Task goal:
Every line below between the line holding "Task: Click the 'Date" and the line holding "Given: Click the Proportions", inclusive, should be repeated exactly, and all other lines omitted.

Records shown:

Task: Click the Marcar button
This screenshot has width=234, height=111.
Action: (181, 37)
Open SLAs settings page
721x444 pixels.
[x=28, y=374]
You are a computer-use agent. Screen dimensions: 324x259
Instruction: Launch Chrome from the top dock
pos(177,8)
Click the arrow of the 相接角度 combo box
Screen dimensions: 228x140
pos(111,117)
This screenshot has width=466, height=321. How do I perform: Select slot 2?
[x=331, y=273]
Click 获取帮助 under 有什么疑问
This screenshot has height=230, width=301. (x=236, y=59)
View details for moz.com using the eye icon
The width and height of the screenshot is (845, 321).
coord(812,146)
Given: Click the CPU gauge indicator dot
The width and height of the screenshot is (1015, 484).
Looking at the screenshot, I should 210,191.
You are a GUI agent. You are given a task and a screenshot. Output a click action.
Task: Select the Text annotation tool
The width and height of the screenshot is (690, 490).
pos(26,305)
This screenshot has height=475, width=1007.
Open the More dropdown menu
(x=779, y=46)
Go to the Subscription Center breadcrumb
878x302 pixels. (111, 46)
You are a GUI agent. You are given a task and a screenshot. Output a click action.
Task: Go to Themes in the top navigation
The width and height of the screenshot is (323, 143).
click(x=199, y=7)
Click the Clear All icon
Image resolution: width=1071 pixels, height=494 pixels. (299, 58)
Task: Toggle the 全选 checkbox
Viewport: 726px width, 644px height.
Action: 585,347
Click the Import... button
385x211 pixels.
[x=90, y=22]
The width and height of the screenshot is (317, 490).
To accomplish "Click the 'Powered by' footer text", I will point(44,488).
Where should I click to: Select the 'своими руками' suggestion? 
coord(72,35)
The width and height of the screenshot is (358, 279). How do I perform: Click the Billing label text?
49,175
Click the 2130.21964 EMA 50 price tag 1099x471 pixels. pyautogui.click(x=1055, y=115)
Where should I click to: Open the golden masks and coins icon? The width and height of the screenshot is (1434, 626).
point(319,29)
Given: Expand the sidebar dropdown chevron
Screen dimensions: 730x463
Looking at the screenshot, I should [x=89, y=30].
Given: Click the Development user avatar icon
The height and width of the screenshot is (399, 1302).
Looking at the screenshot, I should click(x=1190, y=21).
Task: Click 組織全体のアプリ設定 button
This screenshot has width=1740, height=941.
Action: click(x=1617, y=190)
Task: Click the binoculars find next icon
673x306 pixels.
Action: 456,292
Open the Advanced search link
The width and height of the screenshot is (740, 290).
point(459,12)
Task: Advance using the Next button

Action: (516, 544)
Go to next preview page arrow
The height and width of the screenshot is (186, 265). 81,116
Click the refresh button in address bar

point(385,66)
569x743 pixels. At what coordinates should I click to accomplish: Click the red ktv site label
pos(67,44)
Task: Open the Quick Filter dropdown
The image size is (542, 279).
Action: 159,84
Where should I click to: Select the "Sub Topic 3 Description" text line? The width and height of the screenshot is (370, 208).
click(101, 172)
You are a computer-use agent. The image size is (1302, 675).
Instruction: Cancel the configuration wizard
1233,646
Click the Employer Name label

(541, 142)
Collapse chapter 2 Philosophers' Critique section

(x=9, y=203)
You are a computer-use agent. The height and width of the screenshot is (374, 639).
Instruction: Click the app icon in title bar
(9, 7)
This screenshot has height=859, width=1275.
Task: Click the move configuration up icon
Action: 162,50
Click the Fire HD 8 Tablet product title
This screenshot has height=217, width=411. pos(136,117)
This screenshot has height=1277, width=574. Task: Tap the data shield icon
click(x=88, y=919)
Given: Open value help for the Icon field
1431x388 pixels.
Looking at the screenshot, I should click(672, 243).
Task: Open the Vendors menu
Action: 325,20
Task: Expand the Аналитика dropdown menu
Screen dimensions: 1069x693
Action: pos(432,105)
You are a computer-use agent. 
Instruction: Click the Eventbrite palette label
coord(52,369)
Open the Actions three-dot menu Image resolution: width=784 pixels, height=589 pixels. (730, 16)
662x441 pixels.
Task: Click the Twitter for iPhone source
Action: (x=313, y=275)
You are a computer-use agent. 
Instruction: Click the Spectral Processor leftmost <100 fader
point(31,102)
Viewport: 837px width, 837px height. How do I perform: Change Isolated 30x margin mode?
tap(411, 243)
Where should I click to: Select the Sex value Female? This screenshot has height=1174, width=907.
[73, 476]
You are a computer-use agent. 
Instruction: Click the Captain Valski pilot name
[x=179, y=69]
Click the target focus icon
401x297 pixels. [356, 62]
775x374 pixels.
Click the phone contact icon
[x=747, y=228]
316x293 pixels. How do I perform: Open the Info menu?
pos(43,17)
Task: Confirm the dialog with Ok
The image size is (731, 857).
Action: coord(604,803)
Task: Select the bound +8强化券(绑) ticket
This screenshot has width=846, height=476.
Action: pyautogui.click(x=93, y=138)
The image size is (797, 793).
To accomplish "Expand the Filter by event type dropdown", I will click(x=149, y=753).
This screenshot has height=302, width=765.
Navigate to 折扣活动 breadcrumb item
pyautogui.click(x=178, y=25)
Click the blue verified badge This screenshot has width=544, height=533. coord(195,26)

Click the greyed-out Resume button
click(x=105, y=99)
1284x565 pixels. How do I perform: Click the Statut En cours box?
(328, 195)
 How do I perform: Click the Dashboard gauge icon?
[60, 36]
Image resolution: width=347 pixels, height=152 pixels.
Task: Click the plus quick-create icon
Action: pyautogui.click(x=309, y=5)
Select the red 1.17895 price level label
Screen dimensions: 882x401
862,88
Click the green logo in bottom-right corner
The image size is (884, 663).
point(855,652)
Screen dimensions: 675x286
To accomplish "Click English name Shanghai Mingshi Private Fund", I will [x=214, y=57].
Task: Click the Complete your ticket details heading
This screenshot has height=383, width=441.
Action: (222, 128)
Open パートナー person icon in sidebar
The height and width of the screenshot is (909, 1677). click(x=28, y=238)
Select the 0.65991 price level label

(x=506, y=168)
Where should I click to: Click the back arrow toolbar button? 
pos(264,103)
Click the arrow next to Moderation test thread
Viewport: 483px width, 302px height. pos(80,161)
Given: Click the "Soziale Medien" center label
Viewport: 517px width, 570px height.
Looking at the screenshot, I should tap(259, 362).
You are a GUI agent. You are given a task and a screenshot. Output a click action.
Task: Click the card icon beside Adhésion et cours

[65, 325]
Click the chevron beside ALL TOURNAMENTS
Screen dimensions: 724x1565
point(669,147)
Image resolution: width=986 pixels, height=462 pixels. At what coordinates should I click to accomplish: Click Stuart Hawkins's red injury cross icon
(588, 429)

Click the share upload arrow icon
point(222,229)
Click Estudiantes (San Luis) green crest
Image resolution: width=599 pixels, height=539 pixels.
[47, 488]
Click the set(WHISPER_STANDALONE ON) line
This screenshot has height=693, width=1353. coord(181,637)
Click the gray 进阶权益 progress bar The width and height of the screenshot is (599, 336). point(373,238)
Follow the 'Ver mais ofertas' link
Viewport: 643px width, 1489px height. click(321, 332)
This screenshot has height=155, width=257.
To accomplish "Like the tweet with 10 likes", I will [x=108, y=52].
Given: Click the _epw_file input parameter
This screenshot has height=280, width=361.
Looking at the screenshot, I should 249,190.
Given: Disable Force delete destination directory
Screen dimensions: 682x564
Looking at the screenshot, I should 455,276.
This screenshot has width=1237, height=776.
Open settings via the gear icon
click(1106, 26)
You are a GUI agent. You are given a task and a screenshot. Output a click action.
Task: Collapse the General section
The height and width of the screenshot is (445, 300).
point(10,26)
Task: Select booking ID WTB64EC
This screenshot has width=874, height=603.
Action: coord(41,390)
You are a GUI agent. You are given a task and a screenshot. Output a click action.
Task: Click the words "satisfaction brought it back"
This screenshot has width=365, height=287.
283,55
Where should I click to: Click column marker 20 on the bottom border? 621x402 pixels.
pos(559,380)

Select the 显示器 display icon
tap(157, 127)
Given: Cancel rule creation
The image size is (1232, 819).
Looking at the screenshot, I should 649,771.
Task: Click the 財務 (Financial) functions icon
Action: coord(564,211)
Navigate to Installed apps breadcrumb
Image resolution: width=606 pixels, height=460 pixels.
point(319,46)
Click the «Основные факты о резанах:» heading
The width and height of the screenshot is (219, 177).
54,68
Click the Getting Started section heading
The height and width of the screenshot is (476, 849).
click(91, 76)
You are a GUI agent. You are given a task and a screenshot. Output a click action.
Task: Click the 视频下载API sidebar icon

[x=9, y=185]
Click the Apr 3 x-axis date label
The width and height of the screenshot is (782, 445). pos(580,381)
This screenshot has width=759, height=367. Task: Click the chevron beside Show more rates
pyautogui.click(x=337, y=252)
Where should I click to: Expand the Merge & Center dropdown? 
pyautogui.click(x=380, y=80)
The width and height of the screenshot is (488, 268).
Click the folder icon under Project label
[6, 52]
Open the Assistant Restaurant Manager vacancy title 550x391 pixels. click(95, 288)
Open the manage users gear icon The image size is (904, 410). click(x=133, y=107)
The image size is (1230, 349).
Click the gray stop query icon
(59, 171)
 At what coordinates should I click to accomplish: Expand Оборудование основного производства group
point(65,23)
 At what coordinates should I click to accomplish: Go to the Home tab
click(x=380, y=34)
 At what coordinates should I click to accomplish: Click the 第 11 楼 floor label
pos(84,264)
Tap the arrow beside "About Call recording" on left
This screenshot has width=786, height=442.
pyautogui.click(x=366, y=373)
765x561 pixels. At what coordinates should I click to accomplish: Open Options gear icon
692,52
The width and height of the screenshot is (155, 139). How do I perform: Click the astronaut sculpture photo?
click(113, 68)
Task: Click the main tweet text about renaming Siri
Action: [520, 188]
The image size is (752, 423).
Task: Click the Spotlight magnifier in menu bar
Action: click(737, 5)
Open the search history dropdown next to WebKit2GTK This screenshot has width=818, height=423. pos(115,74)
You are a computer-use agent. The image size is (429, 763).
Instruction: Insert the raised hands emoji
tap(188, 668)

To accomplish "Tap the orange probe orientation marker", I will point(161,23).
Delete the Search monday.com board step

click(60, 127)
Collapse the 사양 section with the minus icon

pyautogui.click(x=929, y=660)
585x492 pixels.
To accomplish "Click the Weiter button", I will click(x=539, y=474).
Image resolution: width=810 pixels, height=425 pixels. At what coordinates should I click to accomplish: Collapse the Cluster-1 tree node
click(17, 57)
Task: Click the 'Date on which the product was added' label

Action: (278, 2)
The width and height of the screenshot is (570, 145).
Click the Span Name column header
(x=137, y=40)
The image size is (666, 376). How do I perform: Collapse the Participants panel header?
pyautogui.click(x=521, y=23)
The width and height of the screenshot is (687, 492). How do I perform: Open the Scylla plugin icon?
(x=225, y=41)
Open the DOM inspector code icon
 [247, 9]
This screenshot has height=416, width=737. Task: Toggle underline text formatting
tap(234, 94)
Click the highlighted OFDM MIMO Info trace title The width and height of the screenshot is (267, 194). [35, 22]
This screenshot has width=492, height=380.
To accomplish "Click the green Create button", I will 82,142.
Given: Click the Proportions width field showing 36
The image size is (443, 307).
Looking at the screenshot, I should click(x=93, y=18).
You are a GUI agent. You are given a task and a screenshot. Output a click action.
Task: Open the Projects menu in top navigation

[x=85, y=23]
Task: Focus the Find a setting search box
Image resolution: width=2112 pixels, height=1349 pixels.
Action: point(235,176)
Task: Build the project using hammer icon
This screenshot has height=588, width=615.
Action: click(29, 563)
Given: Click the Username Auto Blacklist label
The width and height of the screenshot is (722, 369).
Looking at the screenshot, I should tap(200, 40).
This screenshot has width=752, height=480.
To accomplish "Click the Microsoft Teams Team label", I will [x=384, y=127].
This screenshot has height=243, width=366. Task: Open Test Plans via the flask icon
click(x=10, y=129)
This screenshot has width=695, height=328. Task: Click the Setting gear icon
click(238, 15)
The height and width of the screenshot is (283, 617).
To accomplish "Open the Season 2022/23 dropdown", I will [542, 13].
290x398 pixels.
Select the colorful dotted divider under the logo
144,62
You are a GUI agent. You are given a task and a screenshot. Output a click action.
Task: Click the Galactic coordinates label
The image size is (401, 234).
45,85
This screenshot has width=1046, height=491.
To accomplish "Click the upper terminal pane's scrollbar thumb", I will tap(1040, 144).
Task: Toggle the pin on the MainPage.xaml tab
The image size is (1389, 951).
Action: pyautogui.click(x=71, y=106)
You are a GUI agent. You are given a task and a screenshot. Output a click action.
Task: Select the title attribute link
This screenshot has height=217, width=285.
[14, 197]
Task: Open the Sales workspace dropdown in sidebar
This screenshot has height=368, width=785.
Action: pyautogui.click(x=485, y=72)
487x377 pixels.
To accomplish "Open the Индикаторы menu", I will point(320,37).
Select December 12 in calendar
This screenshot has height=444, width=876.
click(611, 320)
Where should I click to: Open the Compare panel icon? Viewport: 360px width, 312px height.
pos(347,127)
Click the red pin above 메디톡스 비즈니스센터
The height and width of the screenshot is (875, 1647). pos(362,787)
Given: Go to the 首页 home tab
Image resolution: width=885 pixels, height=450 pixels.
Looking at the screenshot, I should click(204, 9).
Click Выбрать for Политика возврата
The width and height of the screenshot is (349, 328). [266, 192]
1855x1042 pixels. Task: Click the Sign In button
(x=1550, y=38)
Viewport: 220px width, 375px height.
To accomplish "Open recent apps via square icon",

Reply:
Task: Click the 'Date on which the product was added' label

Action: (278, 2)
The width and height of the screenshot is (570, 145).
Click the Span Name column header
(x=137, y=40)
The image size is (666, 376). How do I perform: Collapse the Participants panel header?
pyautogui.click(x=521, y=23)
The width and height of the screenshot is (687, 492). How do I perform: Open the Scylla plugin icon?
(x=225, y=41)
Open the DOM inspector code icon
 [247, 9]
This screenshot has height=416, width=737. Task: Toggle underline text formatting
tap(234, 94)
Click the highlighted OFDM MIMO Info trace title The width and height of the screenshot is (267, 194). [35, 22]
This screenshot has width=492, height=380.
To accomplish "Click the green Create button", I will 82,142.
Given: Click the Proportions width field showing 36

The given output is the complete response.